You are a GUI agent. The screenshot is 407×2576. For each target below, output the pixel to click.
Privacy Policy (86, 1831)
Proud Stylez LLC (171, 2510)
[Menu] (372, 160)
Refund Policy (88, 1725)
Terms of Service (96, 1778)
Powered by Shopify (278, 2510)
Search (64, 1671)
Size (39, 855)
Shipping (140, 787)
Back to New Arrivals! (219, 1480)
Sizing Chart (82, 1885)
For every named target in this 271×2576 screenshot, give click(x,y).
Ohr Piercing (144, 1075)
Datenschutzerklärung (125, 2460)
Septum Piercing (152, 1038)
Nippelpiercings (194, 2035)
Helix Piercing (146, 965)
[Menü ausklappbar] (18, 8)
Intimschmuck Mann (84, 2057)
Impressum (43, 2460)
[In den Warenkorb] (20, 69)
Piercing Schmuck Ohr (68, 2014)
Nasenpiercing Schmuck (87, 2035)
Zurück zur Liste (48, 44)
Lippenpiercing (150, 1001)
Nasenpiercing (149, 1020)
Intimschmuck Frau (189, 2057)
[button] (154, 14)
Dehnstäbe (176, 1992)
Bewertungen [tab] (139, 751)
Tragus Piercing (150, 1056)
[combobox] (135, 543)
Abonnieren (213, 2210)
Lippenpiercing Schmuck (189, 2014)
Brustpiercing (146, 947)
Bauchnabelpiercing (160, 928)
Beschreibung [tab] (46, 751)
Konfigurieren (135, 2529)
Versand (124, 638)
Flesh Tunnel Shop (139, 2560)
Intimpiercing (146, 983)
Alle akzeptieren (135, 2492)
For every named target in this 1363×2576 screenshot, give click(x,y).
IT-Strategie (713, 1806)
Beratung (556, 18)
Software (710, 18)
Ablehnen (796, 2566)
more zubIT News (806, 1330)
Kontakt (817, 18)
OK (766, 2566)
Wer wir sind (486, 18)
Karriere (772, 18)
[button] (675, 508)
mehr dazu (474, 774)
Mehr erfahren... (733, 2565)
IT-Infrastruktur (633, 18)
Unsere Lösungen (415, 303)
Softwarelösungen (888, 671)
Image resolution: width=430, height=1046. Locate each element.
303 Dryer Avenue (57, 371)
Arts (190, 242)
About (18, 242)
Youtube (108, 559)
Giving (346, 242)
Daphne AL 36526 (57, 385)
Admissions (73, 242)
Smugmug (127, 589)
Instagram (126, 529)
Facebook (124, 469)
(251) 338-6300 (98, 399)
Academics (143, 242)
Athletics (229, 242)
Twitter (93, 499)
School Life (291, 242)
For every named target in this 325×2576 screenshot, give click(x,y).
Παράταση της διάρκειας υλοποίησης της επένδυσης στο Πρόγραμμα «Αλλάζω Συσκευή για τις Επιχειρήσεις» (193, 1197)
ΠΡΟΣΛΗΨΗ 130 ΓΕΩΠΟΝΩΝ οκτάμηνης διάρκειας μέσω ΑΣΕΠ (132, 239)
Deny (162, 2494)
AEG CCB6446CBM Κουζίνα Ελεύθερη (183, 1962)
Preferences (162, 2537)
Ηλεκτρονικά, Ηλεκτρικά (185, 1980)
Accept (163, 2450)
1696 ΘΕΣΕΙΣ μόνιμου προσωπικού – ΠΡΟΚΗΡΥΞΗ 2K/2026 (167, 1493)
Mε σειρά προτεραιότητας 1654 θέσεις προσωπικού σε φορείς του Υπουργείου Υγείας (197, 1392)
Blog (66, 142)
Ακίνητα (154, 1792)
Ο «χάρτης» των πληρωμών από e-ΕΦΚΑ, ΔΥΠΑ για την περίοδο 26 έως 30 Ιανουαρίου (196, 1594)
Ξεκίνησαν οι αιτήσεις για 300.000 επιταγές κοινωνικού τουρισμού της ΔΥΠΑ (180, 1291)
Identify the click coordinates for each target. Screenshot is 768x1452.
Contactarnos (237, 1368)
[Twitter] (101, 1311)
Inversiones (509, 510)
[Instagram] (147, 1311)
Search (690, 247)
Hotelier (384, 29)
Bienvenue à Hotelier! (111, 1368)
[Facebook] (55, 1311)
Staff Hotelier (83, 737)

_____

[Instructions to follow]: The result consists of the line with "(251) 338-6300 (98, 399)" through the last line of the entries above, repeated exactly and with nothing else.

[Written response]:
(251) 338-6300 (98, 399)
Academics (143, 242)
Athletics (229, 242)
Twitter (93, 499)
School Life (291, 242)
For every named target in this 325×2576 screenshot, give click(x,y).
Παράταση της διάρκειας υλοποίησης της επένδυσης στο Πρόγραμμα «Αλλάζω Συσκευή για τις Επιχειρήσεις» (193, 1197)
ΠΡΟΣΛΗΨΗ 130 ΓΕΩΠΟΝΩΝ οκτάμηνης διάρκειας μέσω ΑΣΕΠ (132, 239)
Deny (162, 2494)
AEG CCB6446CBM Κουζίνα Ελεύθερη (183, 1962)
Preferences (162, 2537)
Ηλεκτρονικά, Ηλεκτρικά (185, 1980)
Accept (163, 2450)
1696 ΘΕΣΕΙΣ μόνιμου προσωπικού – ΠΡΟΚΗΡΥΞΗ 2K/2026 (167, 1493)
Mε σειρά προτεραιότητας 1654 θέσεις προσωπικού σε φορείς του Υπουργείου Υγείας (197, 1392)
Blog (66, 142)
Ακίνητα (154, 1792)
Ο «χάρτης» των πληρωμών από e-ΕΦΚΑ, ΔΥΠΑ για την περίοδο 26 έως 30 Ιανουαρίου (196, 1594)
Ξεκίνησαν οι αιτήσεις για 300.000 επιταγές κοινωνικού τουρισμού της ΔΥΠΑ (180, 1291)
Identify the click coordinates for each target. Screenshot is 768x1452.
Contactarnos (237, 1368)
[Twitter] (101, 1311)
Inversiones (509, 510)
[Instagram] (147, 1311)
Search (690, 247)
Hotelier (384, 29)
Bienvenue à Hotelier! (111, 1368)
[Facebook] (55, 1311)
Staff Hotelier (83, 737)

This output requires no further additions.